Facebook is splitting shares 5-for-1 - msort
http://www.reuters.com/article/idUSTRE6904J720101001

======
ghshephard
So, the following comment was made: "Part of the reason for Friday's split,
said Facebook spokesman Jonny Thaw, was to help reduce the price of Facebook's
shares, which have risen significantly in recent years."

Now, a reasonable argument can be made that once shares start to be worth more
than $10,000 - and certainly in the case of outliers like BRK-A (currently at
$124,015/share), there is an argument for a split (or, in the case of BRK, a
tracking stock - BRK-B) - simply to prevent the creation of pools that allow
people who don't want to buy $10,000 in a single stock to participate. (I
think that's why Warren had BRK-B created)

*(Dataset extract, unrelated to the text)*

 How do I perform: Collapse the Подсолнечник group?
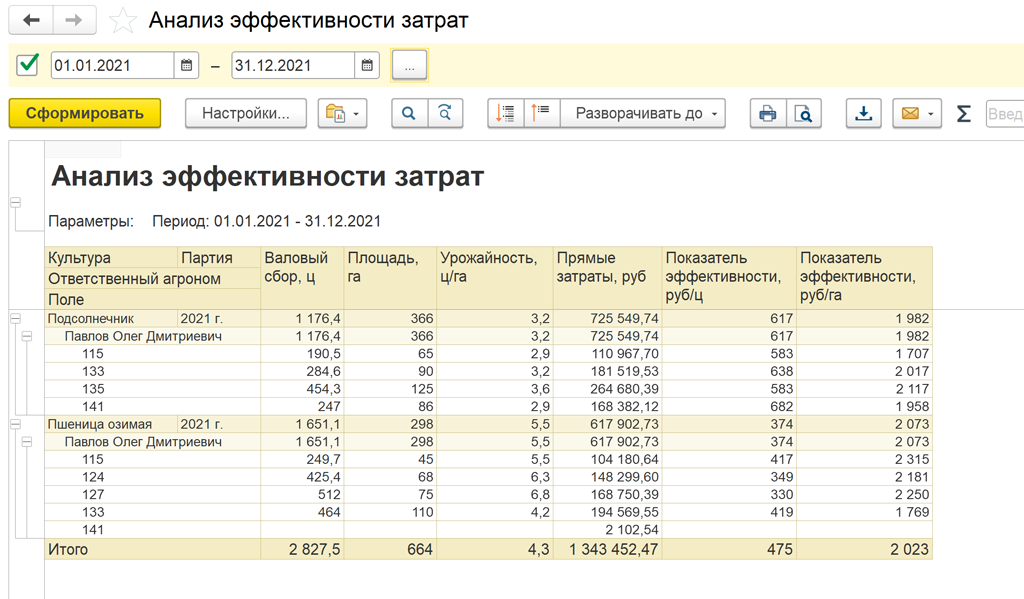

But, facebook is trading in the secondary markets (sharespost) at $72. Even
assuming they double in value, that would suggest a price that anyone who
wanted to purchase, could do so.

So, clearly, there is another reason as to why this stock is being split - and
I don't put much merit in the "When a stock is split, it shows an increase in
value" - I have far too much faith in the efficient market to put much belief
in that nonsense.

My theory, is that there are other, secondary benefits from splitting a stock.
My two guesses are:

o Bankers get to book a bunch of revenue from splitting the stock and the
paperwork that goes with it, so they sell mgmt on the idea.

o Some legal advantage to splitting shares, and possibly doing an inventory of
all the stock certificates outstanding, getting an audit of the shareholders,
etc...

Is there anybody that has been on the decision making team for a stock split
that would like to weigh in on this one?